Urinary infections are commonly caused by α‐hemolysin (HlyA)‐ producing E. coli . HlyA forms pores in cell membranes that renders the attacked cells permeable to ions and water. In erythrocytes, the effect of HlyA is strongly amplified by purinergic signaling. We hypothesize that HlyA‐induced [Ca 2+ ] i oscillations in renal epithelia is mediated by ATP‐dependent P2 receptor activation. Here we confirm that HlyA, added at a concentration that cause 50% lysis of human erythrocytes, initiate marked [Ca 2+ ] i oscillatory activity in renal epithelia. This was quantified by live cell fluorescence microscopy in both MDCK cells and freshly isolated, murine thick ascending limb. The HlyA‐induced oscillations were reversible and did not cause permanent cell‐damage. These [Ca 2+ ] i oscillations are completely prevented by non‐selective P2‐receptor antagonists (suramin/PPADS) and by ATP‐degradation (apyrase).
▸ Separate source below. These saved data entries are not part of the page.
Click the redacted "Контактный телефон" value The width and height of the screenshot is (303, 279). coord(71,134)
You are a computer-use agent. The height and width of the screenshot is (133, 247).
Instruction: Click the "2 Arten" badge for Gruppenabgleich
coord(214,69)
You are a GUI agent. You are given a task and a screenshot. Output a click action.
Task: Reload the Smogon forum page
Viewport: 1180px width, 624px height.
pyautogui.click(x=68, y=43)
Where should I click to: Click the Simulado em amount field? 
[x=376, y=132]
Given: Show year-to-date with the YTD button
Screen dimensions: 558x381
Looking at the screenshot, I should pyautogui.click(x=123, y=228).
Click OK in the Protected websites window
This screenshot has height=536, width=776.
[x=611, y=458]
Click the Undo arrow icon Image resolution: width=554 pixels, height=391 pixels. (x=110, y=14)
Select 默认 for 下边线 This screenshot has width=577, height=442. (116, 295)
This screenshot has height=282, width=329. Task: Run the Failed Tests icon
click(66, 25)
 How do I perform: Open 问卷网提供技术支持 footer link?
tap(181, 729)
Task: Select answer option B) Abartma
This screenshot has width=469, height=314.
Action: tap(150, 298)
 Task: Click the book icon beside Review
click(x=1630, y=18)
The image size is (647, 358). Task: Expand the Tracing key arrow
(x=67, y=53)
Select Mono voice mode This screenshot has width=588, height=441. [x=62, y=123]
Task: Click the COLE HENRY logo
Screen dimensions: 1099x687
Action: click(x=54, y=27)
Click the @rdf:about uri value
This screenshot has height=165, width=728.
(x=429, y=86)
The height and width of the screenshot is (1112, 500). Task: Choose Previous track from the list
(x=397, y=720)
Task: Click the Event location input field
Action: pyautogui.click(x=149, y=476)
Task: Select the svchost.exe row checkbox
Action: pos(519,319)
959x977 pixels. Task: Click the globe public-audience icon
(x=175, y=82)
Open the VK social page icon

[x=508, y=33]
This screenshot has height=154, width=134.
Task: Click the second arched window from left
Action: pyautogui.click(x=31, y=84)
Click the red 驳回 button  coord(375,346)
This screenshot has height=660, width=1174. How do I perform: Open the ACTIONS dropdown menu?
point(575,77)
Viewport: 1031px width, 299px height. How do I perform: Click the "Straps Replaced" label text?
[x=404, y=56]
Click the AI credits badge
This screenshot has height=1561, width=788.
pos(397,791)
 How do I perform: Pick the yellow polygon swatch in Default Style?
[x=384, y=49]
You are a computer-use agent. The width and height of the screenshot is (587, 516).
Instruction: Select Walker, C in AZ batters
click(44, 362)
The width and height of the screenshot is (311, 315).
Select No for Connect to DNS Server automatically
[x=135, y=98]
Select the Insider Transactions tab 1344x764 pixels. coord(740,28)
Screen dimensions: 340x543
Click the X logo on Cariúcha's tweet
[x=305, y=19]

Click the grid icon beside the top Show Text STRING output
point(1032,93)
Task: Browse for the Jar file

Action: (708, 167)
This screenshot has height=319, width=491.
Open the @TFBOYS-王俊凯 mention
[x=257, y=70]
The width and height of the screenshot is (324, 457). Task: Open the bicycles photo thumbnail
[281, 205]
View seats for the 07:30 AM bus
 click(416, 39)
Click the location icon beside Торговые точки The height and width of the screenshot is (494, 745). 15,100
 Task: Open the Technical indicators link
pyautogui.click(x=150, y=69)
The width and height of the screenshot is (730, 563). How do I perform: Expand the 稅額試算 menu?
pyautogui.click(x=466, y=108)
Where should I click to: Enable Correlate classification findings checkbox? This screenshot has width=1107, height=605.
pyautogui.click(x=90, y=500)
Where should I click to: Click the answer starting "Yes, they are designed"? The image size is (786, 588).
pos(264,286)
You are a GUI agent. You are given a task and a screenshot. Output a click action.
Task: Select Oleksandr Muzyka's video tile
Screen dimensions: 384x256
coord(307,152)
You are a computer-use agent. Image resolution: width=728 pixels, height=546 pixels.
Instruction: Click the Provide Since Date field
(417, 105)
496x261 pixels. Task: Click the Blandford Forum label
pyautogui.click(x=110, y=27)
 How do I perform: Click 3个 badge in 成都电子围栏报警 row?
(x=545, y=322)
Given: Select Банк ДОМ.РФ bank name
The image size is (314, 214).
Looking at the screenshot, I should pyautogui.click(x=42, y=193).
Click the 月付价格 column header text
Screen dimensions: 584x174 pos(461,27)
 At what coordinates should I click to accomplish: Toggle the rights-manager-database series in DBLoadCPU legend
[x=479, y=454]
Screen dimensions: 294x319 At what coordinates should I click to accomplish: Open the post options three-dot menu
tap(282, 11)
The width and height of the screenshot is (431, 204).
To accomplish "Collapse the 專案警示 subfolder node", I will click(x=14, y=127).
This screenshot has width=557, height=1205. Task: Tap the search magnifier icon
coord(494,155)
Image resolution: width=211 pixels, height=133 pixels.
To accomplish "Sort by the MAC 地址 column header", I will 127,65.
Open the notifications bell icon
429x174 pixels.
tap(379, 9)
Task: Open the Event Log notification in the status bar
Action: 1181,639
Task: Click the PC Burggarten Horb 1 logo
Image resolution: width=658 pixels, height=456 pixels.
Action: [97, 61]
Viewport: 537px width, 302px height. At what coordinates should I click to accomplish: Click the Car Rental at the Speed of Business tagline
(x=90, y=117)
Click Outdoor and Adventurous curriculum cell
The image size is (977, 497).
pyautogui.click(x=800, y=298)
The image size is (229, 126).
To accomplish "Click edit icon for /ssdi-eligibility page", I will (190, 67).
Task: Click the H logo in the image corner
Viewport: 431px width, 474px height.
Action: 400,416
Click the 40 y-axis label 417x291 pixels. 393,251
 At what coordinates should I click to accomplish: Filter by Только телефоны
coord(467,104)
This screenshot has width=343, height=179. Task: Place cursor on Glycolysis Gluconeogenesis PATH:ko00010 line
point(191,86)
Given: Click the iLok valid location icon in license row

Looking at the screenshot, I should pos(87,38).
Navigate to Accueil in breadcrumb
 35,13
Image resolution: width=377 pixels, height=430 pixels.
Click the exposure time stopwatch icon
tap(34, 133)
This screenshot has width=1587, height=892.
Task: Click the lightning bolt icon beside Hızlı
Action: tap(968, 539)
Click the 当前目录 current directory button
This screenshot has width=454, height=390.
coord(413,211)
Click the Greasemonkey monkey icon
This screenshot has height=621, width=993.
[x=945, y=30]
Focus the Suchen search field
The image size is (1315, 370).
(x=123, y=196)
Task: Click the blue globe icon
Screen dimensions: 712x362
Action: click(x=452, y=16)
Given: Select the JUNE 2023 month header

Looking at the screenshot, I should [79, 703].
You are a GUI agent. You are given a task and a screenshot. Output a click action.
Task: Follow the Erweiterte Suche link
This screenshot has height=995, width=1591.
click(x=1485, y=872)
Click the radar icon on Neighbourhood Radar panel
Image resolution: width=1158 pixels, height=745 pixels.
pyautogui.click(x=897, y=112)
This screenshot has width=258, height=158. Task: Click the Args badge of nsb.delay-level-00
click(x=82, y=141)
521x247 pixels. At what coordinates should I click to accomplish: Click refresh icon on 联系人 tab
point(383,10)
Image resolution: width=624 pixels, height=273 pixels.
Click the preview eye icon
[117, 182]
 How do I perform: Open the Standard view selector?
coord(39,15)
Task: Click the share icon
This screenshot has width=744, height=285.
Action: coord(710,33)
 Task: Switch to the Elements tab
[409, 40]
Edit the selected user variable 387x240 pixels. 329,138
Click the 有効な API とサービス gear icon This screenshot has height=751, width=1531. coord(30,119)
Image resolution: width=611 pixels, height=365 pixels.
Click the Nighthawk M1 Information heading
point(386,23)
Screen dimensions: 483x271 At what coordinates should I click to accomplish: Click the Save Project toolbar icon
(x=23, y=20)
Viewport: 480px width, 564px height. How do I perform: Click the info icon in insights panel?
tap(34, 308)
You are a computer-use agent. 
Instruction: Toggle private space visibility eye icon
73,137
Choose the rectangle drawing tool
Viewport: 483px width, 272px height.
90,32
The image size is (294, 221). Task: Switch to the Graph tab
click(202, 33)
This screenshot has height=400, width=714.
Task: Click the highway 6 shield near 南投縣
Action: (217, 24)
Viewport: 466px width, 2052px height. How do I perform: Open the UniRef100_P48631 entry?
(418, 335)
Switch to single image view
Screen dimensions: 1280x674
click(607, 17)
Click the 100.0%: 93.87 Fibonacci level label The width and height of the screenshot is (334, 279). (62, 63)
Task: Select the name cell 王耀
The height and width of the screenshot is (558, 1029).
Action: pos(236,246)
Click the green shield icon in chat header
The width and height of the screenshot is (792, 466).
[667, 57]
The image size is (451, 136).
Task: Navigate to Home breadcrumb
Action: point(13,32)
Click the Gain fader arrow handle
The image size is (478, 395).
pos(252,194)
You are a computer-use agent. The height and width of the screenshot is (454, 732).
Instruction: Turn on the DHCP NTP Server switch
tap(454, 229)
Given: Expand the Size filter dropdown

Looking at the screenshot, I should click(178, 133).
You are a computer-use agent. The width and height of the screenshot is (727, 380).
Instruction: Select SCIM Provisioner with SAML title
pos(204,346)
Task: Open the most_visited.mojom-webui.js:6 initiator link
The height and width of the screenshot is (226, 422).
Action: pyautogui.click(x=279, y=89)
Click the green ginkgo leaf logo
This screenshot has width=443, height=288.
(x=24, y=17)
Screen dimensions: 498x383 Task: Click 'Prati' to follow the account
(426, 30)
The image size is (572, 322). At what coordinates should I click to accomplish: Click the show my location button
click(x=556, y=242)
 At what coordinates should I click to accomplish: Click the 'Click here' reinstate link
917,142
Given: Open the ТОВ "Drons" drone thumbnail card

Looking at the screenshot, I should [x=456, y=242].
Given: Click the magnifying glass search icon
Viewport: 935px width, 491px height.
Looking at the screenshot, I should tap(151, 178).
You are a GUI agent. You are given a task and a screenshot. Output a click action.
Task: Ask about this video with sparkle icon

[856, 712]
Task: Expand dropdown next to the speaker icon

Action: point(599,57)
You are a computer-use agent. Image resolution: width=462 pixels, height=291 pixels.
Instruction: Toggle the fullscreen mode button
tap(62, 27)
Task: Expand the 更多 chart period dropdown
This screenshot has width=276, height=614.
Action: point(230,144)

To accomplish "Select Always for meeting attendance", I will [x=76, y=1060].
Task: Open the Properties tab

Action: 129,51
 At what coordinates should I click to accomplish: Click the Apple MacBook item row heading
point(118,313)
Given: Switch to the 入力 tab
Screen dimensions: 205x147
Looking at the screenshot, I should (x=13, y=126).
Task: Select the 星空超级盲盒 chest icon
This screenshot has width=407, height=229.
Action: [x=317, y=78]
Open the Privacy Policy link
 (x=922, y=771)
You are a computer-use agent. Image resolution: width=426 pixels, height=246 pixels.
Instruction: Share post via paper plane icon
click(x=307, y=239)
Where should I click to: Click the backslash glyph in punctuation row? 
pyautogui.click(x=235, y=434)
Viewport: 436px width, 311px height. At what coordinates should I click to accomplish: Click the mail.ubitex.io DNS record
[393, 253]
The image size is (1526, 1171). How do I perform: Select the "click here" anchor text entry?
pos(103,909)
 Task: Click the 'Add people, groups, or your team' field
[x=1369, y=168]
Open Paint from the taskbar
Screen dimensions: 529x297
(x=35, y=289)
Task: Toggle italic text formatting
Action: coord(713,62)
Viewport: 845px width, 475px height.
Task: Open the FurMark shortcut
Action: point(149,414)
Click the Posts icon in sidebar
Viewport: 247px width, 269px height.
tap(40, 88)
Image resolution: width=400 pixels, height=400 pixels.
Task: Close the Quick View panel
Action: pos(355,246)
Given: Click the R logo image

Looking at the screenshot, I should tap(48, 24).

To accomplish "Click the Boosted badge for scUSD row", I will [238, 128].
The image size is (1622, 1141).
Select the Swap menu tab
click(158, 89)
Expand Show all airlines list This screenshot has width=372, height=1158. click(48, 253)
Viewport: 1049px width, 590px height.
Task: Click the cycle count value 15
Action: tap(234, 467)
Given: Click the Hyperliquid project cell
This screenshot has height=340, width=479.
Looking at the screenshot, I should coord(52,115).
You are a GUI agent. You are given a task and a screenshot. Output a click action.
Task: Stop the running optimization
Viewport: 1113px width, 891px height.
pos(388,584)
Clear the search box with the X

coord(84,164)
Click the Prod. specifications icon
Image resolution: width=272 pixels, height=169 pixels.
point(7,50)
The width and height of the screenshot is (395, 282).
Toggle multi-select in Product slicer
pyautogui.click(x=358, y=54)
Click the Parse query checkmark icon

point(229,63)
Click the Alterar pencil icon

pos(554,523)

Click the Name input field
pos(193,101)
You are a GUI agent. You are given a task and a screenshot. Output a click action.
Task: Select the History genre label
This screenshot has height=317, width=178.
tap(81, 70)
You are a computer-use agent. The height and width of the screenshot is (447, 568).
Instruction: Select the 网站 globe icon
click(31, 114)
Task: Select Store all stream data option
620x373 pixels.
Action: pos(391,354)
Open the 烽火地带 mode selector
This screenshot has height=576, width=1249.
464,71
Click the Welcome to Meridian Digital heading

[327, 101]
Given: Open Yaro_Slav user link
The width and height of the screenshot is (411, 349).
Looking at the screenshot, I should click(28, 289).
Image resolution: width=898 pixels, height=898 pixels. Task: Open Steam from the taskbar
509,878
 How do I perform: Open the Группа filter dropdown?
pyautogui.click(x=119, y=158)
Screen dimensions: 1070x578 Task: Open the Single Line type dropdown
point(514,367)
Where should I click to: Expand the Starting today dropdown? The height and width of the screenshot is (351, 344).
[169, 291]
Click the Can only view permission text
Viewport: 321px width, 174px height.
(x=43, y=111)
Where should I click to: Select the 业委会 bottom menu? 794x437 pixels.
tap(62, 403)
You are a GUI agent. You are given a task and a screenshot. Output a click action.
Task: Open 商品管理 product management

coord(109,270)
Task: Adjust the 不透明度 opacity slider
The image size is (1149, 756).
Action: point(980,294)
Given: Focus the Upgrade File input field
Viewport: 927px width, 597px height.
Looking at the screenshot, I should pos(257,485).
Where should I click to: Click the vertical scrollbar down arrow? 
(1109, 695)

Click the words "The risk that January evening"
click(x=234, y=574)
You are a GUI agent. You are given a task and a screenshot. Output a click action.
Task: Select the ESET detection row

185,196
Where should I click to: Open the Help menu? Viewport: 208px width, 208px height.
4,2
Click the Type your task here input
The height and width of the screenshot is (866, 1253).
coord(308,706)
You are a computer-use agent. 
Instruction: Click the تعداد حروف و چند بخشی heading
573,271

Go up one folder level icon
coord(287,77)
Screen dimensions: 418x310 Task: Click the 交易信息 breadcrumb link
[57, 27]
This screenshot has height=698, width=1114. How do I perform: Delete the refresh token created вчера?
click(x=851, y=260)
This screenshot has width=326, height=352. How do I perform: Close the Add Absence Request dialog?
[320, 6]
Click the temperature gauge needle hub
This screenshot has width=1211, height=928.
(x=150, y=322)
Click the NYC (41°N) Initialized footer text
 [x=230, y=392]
To confirm these results, we tested the effect of HlyA on ATP‐biosensor cells. In native 132–1N1 that do not express any P2 receptors, HlyA barely caused any changes in [Ca 2+ ] I . Transfection of the cells with a hP2Y 2 receptor resulted in an extensive increase in the [Ca 2+ ] i oscillatory activity, which is also sensitive to P2 receptor antagonists. These results suggest that HlyA triggers ATP‐release from renal epithelia, which via P2 receptor activation is responsible for the HlyA‐induced [Ca 2+ ] i oscillations.